The findings made in our study populations indicate, in agreement with the previous investigations performed in other world regions, the public health importance of NAFLD in Russia. It holds true in particular since NAFLD is often undetected and may progress to non-alcoholic steatohepatitis, liver fibrosis and cirrhosis. Interestingly, the NAFLD prevalence did not differ between the Russian group and the non-Russian group in our study populations, so that it was not related to potential differences in lifestyle between the various ethnic groups in the study populations.

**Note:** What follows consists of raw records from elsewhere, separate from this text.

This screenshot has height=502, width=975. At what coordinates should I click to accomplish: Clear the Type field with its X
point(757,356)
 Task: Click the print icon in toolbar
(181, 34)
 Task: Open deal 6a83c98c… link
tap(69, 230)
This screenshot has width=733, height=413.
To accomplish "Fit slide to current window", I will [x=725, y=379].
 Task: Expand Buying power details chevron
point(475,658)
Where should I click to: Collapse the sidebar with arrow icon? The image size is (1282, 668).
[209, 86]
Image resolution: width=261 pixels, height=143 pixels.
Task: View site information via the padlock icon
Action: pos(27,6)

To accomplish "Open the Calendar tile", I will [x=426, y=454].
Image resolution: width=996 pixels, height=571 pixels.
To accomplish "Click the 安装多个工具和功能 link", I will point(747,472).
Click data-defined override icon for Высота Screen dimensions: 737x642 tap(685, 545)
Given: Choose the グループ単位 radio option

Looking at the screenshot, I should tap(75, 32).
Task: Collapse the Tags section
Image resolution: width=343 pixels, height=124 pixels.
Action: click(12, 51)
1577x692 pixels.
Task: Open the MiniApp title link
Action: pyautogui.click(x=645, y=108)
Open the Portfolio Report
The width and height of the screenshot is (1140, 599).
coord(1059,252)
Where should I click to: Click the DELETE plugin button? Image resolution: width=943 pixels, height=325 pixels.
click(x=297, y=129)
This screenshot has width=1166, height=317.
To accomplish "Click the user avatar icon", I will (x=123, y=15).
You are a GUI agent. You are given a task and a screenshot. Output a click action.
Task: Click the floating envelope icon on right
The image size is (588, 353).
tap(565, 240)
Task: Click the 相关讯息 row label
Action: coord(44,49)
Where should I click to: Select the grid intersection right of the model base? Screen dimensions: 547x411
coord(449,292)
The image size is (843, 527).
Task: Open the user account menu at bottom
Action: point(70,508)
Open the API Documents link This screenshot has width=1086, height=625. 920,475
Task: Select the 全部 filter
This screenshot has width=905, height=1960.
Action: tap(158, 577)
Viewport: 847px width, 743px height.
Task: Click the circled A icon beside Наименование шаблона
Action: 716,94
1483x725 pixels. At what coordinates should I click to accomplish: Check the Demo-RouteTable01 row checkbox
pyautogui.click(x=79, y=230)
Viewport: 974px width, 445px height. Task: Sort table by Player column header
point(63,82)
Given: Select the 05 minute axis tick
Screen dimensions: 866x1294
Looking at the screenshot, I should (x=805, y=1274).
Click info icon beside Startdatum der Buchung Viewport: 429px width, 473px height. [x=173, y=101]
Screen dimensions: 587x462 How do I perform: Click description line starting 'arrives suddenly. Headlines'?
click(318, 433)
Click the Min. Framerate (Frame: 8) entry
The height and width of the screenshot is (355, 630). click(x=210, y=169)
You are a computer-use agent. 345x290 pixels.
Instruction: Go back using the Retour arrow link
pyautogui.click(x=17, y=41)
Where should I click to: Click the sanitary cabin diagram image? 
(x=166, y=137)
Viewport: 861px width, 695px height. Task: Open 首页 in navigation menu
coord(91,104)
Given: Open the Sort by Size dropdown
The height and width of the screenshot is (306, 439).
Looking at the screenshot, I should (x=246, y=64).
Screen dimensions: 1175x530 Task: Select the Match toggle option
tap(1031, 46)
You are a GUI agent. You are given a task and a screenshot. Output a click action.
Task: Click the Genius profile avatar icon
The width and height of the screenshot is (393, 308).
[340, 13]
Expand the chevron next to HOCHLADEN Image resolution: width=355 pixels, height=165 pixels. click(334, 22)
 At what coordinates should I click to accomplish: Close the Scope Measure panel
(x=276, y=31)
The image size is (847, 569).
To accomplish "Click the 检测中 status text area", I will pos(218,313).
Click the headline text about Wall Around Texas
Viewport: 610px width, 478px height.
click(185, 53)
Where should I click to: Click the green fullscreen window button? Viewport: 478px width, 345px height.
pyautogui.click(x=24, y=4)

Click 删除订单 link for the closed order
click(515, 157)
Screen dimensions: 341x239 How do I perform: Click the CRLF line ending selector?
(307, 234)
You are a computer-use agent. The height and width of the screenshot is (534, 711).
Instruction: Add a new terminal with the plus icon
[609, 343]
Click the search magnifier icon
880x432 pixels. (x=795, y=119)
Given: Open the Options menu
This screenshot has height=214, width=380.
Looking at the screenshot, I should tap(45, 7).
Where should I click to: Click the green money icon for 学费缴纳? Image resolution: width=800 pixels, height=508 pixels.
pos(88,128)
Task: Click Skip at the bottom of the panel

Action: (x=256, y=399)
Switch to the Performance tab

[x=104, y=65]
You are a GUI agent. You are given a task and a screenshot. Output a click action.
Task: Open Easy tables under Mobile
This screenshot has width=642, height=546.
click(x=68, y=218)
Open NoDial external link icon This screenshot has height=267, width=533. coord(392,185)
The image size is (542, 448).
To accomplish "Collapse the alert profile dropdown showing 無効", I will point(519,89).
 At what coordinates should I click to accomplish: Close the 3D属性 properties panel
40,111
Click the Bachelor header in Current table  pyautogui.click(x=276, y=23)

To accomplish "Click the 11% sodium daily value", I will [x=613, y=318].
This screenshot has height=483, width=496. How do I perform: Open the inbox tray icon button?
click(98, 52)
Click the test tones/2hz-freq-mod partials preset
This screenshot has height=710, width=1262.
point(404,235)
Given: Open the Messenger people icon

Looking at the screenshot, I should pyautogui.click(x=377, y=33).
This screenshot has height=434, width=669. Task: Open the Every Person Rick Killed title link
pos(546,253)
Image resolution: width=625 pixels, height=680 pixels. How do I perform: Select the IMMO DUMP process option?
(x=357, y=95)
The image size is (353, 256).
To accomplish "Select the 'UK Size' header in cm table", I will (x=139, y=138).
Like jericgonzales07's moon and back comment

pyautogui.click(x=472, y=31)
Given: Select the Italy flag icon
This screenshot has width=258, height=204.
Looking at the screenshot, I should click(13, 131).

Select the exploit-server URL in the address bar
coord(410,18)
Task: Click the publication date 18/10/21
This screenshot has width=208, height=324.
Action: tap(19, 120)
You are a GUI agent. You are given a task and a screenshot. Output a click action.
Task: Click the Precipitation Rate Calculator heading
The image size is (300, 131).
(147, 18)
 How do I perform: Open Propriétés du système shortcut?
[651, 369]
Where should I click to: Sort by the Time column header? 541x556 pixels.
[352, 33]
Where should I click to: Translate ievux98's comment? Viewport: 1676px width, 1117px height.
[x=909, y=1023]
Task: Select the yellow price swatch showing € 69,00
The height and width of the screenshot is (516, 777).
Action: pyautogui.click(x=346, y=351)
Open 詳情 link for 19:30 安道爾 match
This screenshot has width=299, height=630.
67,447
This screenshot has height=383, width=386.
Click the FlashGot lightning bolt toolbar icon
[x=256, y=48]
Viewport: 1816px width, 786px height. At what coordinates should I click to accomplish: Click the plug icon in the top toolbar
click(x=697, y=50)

When the observations made in our study are discussed, the limitations of our investigation have to be considered. First, when the findings of investigations on different study populations are compared with each other, differences in the composition of the study populations with respect to the factors associated with the NAFLD prevalence should be considered. Second, the participation rate in the UVOS was relatively low, with 1526 (81.1%) out of 1882 eligible inhabitants participating in the study, and with 1130 (74.0%) of these 1582 individuals having measurements of ALT and AST as basis for the assessment of NAFLD. However, it may be taken into account, that in the old study population of the UVOS with a minimal age of 85 years, the mobility of individuals is markedly decreased, reducing the possibility of individuals participating in studies. In contrast, the participation rate in the UEMS was acceptable with a rate of > 80%. Third, the techniques and methods to diagnose NAFLD differ between studies, in particular between hospital-based studies and population-based investigations15,16,17,32,33. The scientific value of our study would have been improved if we had additionally measured the platelet count, the serum concentration of the gamma-glutamyl-transferase, and the serum albumin concentration, to have additional biomarkers for the presence of NAFLD. It refers in particular for the missing possibility of calculating the FIB (fibrosis)-4 score which is the ratio of the product of age multiplied with the AST concentration (IU/L), divided by the product of the platelet count (109/L) multiplied with the square root of the ALT concentration (IU/L)32. It might also have enabled us to determine the fatty liver index as another marker for NAFLD33. As another point, the criterion of an AST/ALT ratio of > 1 as criterion for the definition of NAFLD might have selected patients with more advanced fibrosis into the group of individuals with NALD in the current study. The limitations of a population-based study, which as compared to hospital-based investigations have a relatively high proportion of healthy study participants, were the reason for these limitations. Strengths of our project were that the NAFLD prevalence has only scarcely been assessed yet in Eastern Europe and Russia, and that the UVOS is one of the only few studies worldwide including a very old population with an age of 85 + years.

In conclusion, the NAFLD prevalence of 40% in the UEMS and 69.8% in the UVOS corresponds to findings obtained in other world regions and shows the importance of NAFLD, including its associated factors such as age, sex, waist-hip ratio, serum creatinine concentration, prothrombin index, ankle-brachial index, and lower physical activity.